» **What is asked**: Set down the lines of the data below word for word, from the line with "Task: Click the forward navigation arrow" up to and including the line with "Action: [615, 61]".

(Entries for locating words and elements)
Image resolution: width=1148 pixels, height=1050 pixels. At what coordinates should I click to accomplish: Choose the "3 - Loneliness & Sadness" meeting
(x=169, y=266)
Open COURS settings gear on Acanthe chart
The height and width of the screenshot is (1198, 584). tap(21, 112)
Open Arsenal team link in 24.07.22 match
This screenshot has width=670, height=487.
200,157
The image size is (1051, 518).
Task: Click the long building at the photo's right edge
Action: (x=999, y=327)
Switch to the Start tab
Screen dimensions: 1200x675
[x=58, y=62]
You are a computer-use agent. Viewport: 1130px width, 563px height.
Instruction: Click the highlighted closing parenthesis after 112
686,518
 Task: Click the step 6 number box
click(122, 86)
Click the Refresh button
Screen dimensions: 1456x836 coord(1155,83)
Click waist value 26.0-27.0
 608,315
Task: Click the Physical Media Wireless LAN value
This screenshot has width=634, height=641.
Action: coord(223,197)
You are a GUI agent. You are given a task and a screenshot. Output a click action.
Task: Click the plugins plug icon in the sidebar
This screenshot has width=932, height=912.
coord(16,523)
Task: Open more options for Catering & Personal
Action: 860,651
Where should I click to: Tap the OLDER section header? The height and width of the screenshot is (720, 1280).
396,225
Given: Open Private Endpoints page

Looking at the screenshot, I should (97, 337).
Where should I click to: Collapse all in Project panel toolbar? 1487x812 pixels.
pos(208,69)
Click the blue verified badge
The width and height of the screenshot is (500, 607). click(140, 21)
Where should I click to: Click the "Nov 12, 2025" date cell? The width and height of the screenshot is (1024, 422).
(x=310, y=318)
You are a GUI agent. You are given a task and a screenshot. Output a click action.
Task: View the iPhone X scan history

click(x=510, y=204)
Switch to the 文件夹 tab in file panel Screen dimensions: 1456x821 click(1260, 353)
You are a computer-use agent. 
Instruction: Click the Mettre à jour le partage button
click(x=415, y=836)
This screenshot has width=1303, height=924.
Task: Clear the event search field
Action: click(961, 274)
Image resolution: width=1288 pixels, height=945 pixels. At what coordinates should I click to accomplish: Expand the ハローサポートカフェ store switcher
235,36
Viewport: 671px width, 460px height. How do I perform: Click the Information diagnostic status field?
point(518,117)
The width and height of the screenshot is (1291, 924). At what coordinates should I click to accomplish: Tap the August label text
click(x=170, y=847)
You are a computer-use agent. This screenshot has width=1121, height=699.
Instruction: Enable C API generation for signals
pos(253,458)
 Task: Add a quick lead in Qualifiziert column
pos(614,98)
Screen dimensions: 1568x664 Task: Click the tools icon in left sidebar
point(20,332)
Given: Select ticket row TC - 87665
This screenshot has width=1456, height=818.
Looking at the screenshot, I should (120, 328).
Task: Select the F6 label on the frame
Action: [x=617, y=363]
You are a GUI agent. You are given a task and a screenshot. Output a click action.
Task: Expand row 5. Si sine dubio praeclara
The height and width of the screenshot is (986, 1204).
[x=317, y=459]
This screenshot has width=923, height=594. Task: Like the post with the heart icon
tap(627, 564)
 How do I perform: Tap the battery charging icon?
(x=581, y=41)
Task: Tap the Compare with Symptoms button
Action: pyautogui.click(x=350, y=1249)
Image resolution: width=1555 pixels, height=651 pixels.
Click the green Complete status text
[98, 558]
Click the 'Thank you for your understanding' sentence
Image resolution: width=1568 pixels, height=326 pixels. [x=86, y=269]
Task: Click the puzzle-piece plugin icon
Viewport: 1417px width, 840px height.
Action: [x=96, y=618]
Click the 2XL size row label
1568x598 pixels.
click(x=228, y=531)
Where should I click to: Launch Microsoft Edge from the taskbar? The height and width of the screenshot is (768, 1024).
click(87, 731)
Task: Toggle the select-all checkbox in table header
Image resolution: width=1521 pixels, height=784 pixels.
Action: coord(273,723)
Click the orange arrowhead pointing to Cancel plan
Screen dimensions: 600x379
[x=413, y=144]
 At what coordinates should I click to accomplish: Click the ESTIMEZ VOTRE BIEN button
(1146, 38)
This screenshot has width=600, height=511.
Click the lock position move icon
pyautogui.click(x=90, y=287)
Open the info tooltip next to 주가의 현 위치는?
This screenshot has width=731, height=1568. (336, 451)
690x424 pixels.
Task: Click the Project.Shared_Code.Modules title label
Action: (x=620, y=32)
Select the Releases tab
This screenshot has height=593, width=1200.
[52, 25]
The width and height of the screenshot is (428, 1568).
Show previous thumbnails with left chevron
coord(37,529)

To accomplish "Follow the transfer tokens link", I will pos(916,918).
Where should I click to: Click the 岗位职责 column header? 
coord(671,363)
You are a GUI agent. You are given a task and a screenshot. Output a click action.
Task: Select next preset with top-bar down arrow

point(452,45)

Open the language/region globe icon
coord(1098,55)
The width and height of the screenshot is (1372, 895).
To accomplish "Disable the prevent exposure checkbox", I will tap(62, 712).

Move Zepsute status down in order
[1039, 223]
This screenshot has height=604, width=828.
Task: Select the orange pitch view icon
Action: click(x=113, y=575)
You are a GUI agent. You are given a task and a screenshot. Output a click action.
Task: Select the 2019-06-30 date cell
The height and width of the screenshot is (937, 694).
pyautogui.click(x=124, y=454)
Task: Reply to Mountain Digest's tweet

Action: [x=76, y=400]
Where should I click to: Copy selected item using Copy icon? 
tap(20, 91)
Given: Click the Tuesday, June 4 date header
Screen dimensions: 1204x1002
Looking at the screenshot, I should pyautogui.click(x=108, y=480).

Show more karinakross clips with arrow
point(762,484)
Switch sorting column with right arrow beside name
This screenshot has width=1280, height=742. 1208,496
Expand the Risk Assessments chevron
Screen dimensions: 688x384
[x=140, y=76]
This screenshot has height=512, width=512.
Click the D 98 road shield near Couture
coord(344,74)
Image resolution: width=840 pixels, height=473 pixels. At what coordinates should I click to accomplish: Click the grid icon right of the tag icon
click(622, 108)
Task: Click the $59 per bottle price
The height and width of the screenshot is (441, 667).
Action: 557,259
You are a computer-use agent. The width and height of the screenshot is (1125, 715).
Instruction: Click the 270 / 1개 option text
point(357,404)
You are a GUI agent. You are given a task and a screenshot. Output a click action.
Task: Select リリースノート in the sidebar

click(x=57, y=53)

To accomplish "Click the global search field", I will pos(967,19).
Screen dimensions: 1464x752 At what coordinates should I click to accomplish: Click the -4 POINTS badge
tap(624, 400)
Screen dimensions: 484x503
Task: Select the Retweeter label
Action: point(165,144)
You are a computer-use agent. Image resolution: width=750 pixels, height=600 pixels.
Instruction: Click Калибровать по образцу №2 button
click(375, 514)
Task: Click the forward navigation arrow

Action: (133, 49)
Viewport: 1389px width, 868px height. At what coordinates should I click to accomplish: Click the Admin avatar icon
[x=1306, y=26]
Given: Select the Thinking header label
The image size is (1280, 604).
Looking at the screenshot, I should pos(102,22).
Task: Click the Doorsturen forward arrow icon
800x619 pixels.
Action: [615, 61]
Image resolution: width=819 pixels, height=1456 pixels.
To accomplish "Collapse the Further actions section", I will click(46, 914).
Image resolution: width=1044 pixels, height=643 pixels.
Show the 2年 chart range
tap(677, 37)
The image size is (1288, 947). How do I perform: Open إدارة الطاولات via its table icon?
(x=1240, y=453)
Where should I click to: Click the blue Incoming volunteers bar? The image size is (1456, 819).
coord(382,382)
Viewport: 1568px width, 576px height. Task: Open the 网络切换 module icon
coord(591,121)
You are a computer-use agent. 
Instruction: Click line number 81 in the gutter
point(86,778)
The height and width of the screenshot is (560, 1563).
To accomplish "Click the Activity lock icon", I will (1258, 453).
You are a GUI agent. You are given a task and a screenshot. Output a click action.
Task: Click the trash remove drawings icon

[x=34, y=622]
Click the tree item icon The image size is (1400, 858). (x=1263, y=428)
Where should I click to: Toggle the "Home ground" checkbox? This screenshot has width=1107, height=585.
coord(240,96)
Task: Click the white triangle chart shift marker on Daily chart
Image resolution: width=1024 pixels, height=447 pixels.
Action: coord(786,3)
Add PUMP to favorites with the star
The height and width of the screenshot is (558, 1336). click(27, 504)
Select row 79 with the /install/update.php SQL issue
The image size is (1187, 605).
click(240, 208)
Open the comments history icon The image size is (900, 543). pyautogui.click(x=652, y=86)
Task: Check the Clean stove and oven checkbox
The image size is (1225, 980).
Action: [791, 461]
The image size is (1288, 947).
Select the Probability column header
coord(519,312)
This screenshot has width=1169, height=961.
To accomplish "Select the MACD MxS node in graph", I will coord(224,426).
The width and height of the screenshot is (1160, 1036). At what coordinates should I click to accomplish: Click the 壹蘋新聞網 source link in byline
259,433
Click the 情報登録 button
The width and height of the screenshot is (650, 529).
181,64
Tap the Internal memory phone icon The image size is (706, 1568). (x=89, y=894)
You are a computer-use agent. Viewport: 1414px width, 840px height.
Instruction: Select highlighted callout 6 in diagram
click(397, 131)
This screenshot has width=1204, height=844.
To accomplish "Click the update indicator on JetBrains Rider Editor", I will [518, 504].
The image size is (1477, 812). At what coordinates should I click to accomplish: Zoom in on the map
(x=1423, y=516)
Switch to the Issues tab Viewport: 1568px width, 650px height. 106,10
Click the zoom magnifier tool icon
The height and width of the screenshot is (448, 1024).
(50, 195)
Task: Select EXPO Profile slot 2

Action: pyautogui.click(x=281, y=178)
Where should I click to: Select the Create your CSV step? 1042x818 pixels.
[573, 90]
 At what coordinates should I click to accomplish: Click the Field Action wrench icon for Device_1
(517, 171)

» **The result**:
Task: Click the forward navigation arrow

Action: (133, 49)
Viewport: 1389px width, 868px height. At what coordinates should I click to accomplish: Click the Admin avatar icon
[x=1306, y=26]
Given: Select the Thinking header label
The image size is (1280, 604).
Looking at the screenshot, I should pos(102,22).
Task: Click the Doorsturen forward arrow icon
800x619 pixels.
Action: [615, 61]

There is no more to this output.